WORK TO BE COMPLETED:
Restate the whole of the data verbatim, omitting nothing.

====== SOURCE MATERIAL ======

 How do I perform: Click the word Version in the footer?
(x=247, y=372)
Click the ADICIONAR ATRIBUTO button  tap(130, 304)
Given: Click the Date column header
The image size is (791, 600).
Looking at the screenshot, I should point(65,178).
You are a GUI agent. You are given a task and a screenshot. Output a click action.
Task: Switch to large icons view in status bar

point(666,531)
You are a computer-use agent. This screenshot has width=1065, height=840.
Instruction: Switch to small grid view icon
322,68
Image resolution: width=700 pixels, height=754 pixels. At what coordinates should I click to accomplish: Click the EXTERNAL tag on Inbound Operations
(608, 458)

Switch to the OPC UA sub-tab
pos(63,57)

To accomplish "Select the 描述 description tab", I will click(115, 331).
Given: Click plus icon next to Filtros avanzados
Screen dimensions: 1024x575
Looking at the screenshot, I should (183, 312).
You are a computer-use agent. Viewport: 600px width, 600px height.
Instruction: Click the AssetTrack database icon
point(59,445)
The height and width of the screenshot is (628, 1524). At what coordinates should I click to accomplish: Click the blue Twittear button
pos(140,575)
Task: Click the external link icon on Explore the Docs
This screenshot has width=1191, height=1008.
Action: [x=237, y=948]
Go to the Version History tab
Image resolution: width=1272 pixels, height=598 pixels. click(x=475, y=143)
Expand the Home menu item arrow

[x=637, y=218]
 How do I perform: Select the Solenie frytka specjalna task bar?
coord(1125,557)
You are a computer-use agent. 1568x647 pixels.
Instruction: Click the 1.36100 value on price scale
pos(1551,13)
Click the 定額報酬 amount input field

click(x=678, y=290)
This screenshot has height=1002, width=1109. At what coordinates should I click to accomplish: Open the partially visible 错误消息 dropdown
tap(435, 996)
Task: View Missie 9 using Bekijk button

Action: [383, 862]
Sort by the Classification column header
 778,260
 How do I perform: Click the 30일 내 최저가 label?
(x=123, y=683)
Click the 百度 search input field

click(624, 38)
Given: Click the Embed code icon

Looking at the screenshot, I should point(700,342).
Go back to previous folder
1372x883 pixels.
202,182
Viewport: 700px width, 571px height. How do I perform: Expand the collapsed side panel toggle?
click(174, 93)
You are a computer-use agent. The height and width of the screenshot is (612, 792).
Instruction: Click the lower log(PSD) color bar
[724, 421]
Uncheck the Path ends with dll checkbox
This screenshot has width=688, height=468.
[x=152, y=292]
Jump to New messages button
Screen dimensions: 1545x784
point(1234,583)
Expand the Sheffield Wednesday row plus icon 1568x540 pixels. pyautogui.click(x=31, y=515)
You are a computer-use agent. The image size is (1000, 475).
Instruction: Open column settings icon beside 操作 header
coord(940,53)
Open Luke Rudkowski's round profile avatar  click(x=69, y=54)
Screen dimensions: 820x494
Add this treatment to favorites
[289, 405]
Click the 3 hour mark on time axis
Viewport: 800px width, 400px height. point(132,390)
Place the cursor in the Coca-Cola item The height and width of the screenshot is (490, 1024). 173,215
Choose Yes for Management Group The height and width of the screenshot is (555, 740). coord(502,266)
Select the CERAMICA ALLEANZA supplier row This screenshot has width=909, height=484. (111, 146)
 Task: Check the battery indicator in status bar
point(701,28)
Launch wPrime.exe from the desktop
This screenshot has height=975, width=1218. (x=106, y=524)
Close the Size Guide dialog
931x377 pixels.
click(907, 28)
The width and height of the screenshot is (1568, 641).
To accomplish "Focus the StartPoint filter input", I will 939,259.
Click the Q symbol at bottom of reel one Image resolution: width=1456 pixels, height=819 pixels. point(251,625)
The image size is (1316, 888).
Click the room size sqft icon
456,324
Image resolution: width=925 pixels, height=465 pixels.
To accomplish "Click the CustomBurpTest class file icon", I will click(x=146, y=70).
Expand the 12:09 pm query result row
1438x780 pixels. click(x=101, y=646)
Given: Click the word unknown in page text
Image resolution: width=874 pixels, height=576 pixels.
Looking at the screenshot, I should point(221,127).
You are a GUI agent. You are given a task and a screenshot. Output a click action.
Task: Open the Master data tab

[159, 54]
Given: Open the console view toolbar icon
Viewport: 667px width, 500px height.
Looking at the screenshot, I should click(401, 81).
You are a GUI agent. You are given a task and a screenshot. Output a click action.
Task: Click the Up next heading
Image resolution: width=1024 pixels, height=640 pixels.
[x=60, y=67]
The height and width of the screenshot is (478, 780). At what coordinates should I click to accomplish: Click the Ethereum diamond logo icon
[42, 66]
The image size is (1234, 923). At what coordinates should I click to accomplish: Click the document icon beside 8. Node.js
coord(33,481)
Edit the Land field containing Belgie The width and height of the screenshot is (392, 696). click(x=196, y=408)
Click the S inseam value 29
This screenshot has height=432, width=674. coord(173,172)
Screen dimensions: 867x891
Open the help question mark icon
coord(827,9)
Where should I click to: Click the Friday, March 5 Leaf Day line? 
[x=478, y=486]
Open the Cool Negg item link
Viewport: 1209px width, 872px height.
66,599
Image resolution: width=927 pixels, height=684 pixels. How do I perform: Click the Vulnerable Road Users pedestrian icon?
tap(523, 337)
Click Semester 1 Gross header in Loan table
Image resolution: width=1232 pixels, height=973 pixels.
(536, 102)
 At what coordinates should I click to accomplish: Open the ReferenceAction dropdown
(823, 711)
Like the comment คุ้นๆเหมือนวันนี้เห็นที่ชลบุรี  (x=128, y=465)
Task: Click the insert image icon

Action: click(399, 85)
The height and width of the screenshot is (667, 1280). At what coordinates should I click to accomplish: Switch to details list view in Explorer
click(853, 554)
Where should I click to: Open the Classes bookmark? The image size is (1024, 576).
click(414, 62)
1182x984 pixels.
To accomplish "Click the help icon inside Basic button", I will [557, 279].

======

SOLUTION TO THE PROBLEM:
 How do I perform: Click the word Version in the footer?
(x=247, y=372)
Click the ADICIONAR ATRIBUTO button  tap(130, 304)
Given: Click the Date column header
The image size is (791, 600).
Looking at the screenshot, I should point(65,178).
You are a GUI agent. You are given a task and a screenshot. Output a click action.
Task: Switch to large icons view in status bar

point(666,531)
You are a computer-use agent. This screenshot has width=1065, height=840.
Instruction: Switch to small grid view icon
322,68
Image resolution: width=700 pixels, height=754 pixels. At what coordinates should I click to accomplish: Click the EXTERNAL tag on Inbound Operations
(608, 458)

Switch to the OPC UA sub-tab
pos(63,57)

To accomplish "Select the 描述 description tab", I will click(115, 331).
Given: Click plus icon next to Filtros avanzados
Screen dimensions: 1024x575
Looking at the screenshot, I should (183, 312).
You are a computer-use agent. Viewport: 600px width, 600px height.
Instruction: Click the AssetTrack database icon
point(59,445)
The height and width of the screenshot is (628, 1524). At what coordinates should I click to accomplish: Click the blue Twittear button
pos(140,575)
Task: Click the external link icon on Explore the Docs
This screenshot has width=1191, height=1008.
Action: [x=237, y=948]
Go to the Version History tab
Image resolution: width=1272 pixels, height=598 pixels. click(x=475, y=143)
Expand the Home menu item arrow

[x=637, y=218]
 How do I perform: Select the Solenie frytka specjalna task bar?
coord(1125,557)
You are a computer-use agent. 1568x647 pixels.
Instruction: Click the 1.36100 value on price scale
pos(1551,13)
Click the 定額報酬 amount input field

click(x=678, y=290)
This screenshot has height=1002, width=1109. At what coordinates should I click to accomplish: Open the partially visible 错误消息 dropdown
tap(435, 996)
Task: View Missie 9 using Bekijk button

Action: [383, 862]
Sort by the Classification column header
 778,260
 How do I perform: Click the 30일 내 최저가 label?
(x=123, y=683)
Click the 百度 search input field

click(624, 38)
Given: Click the Embed code icon

Looking at the screenshot, I should point(700,342).
Go back to previous folder
1372x883 pixels.
202,182
Viewport: 700px width, 571px height. How do I perform: Expand the collapsed side panel toggle?
click(174, 93)
You are a computer-use agent. The height and width of the screenshot is (612, 792).
Instruction: Click the lower log(PSD) color bar
[724, 421]
Uncheck the Path ends with dll checkbox
This screenshot has width=688, height=468.
[x=152, y=292]
Jump to New messages button
Screen dimensions: 1545x784
point(1234,583)
Expand the Sheffield Wednesday row plus icon 1568x540 pixels. pyautogui.click(x=31, y=515)
You are a computer-use agent. The image size is (1000, 475).
Instruction: Open column settings icon beside 操作 header
coord(940,53)
Open Luke Rudkowski's round profile avatar  click(x=69, y=54)
Screen dimensions: 820x494
Add this treatment to favorites
[289, 405]
Click the 3 hour mark on time axis
Viewport: 800px width, 400px height. point(132,390)
Place the cursor in the Coca-Cola item The height and width of the screenshot is (490, 1024). 173,215
Choose Yes for Management Group The height and width of the screenshot is (555, 740). coord(502,266)
Select the CERAMICA ALLEANZA supplier row This screenshot has width=909, height=484. (111, 146)
 Task: Check the battery indicator in status bar
point(701,28)
Launch wPrime.exe from the desktop
This screenshot has height=975, width=1218. (x=106, y=524)
Close the Size Guide dialog
931x377 pixels.
click(907, 28)
The width and height of the screenshot is (1568, 641).
To accomplish "Focus the StartPoint filter input", I will 939,259.
Click the Q symbol at bottom of reel one Image resolution: width=1456 pixels, height=819 pixels. point(251,625)
The image size is (1316, 888).
Click the room size sqft icon
456,324
Image resolution: width=925 pixels, height=465 pixels.
To accomplish "Click the CustomBurpTest class file icon", I will click(x=146, y=70).
Expand the 12:09 pm query result row
1438x780 pixels. click(x=101, y=646)
Given: Click the word unknown in page text
Image resolution: width=874 pixels, height=576 pixels.
Looking at the screenshot, I should point(221,127).
You are a GUI agent. You are given a task and a screenshot. Output a click action.
Task: Open the Master data tab

[159, 54]
Given: Open the console view toolbar icon
Viewport: 667px width, 500px height.
Looking at the screenshot, I should click(401, 81).
You are a GUI agent. You are given a task and a screenshot. Output a click action.
Task: Click the Up next heading
Image resolution: width=1024 pixels, height=640 pixels.
[x=60, y=67]
The height and width of the screenshot is (478, 780). At what coordinates should I click to accomplish: Click the Ethereum diamond logo icon
[42, 66]
The image size is (1234, 923). At what coordinates should I click to accomplish: Click the document icon beside 8. Node.js
coord(33,481)
Edit the Land field containing Belgie The width and height of the screenshot is (392, 696). click(x=196, y=408)
Click the S inseam value 29
This screenshot has height=432, width=674. coord(173,172)
Screen dimensions: 867x891
Open the help question mark icon
coord(827,9)
Where should I click to: Click the Friday, March 5 Leaf Day line? 
[x=478, y=486]
Open the Cool Negg item link
Viewport: 1209px width, 872px height.
66,599
Image resolution: width=927 pixels, height=684 pixels. How do I perform: Click the Vulnerable Road Users pedestrian icon?
tap(523, 337)
Click Semester 1 Gross header in Loan table
Image resolution: width=1232 pixels, height=973 pixels.
(536, 102)
 At what coordinates should I click to accomplish: Open the ReferenceAction dropdown
(823, 711)
Like the comment คุ้นๆเหมือนวันนี้เห็นที่ชลบุรี  (x=128, y=465)
Task: Click the insert image icon

Action: click(399, 85)
The height and width of the screenshot is (667, 1280). At what coordinates should I click to accomplish: Switch to details list view in Explorer
click(853, 554)
Where should I click to: Open the Classes bookmark? The image size is (1024, 576).
click(414, 62)
1182x984 pixels.
To accomplish "Click the help icon inside Basic button", I will [557, 279].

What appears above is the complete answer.